Now scientists think they may have the answer: the decisions and behaviour that lead to market bubbles and financial crashes may have their origins in instinctive biological mechanisms in the brain.
In the first study of its kind, researchers at the California Institute of Technology (Caltech) teamed experts in finance with neuroscientists to investigate whether the brain's activity during the trading process might lead to apparently irrational investments.
Working with a team of volunteer students on an experimental trading floor and using functional Magnetic Resonance Imaging, which can detect changes in blood flow in the brain, researchers observed that the creation of market bubbles was closely associated with heightened activity in two parts of the brain.
People who had greater activity in the area of the brain that processes value judgements were more likely to ride the bubble and lose money by paying more for an asset than its fundamental worth.
Intriguingly, greater activity was also observed in the part of the brain that interprets social signals to predict the behaviour of others.

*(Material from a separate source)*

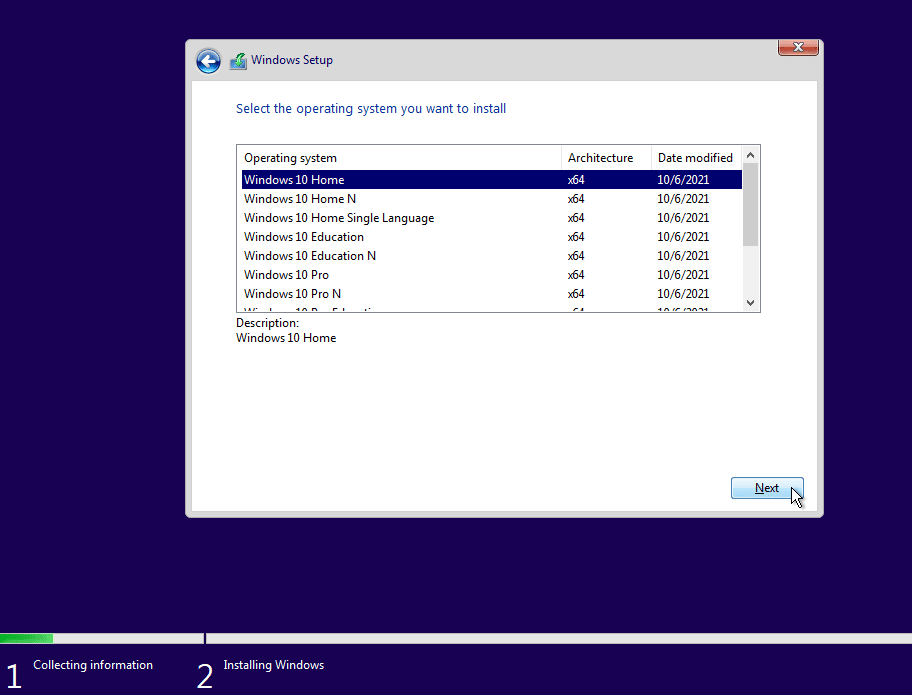Open the Operating system column header
This screenshot has width=912, height=695.
(x=290, y=157)
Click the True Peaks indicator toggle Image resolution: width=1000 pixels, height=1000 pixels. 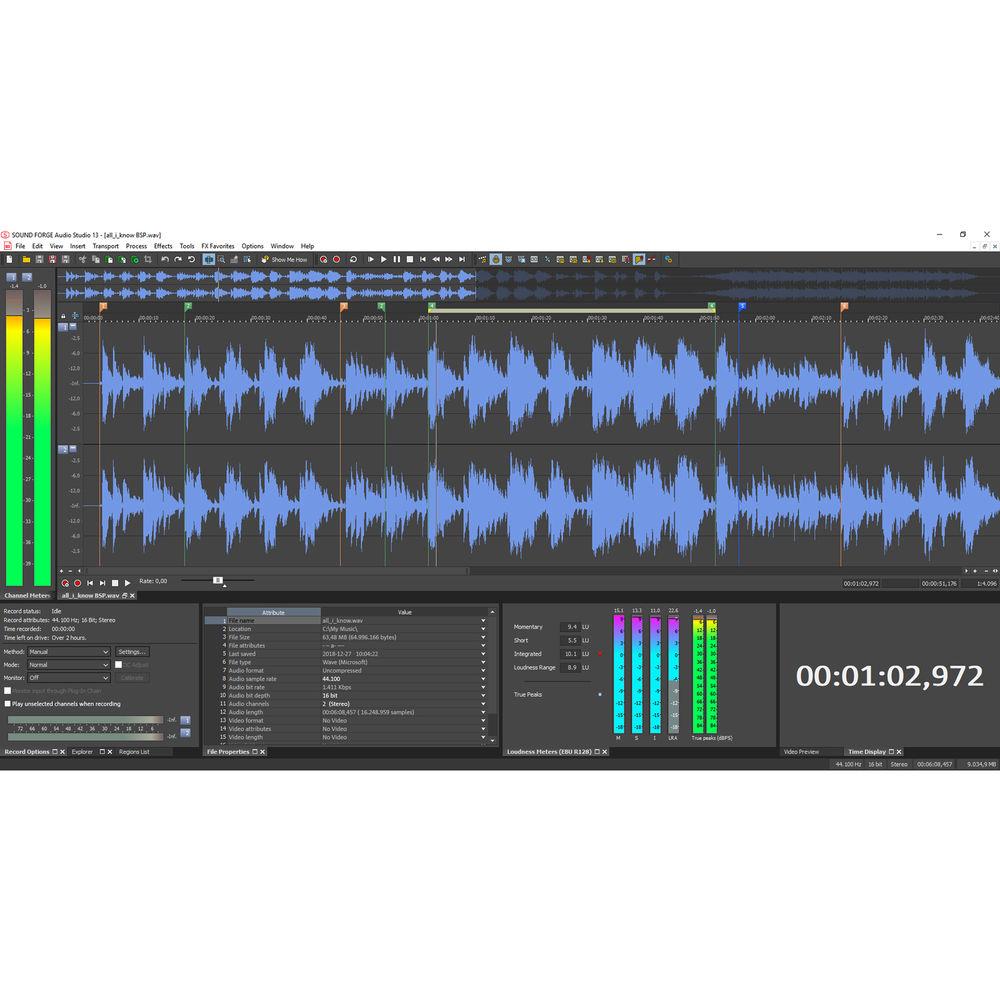click(600, 694)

Scientists suggested that this instinctive mechanism - a useful evolutionary tool that enables human sociability - could actually lead to distorted judgements when applied to a "complex modern system, like financial markets".
Dr Benedetto De Martino, a researcher at Royal Holloway University of London who led the study while at Caltech, said: "They start trying to imagine how the other traders will behave and this leads them to modify their judgment of how valuable the asset is."
The team found that when participants noticed disparity between how much they perceived an asset to be worth and the rate of transactions for that asset, they began making poor business decisions and bubbles started to form in the market.
"They become less driven by explicit information, like actual prices, and more focused on how they imagine the market will change," Dr De Martino said. "These brain processes have evolved to help us get along better in social situations and are usually advantageous. But we've shown that when we use them within a complex modern system, like financial markets, they can result in unproductive behaviours that drive a cycle of boom and bust."
Although bubbles have been thoroughly investigated in economics, the reasons why they arise and crash are not well understood and little is known about the biology of financial decision behaviour, although the phenomenon of "herd mentality" in financial markets has been observed before.
"It's group illusion," said Professor Peter Bossaerts from the University of Utah, a co-author of the study. "When participants see inconsistency in the rate of transactions, they think that there are people who know better operating in the marketplace and they make a game out of it. In reality, however, there is nothing to be gained because nobody knows better."
The study, part-funded by the Wellcome Trust, is published today in the journal Neuron. Although the findings may not help to predict the onset of a bubble, the authors said the research could help to design better social and financial interventions to avoid the formation of future bubbles in financial markets.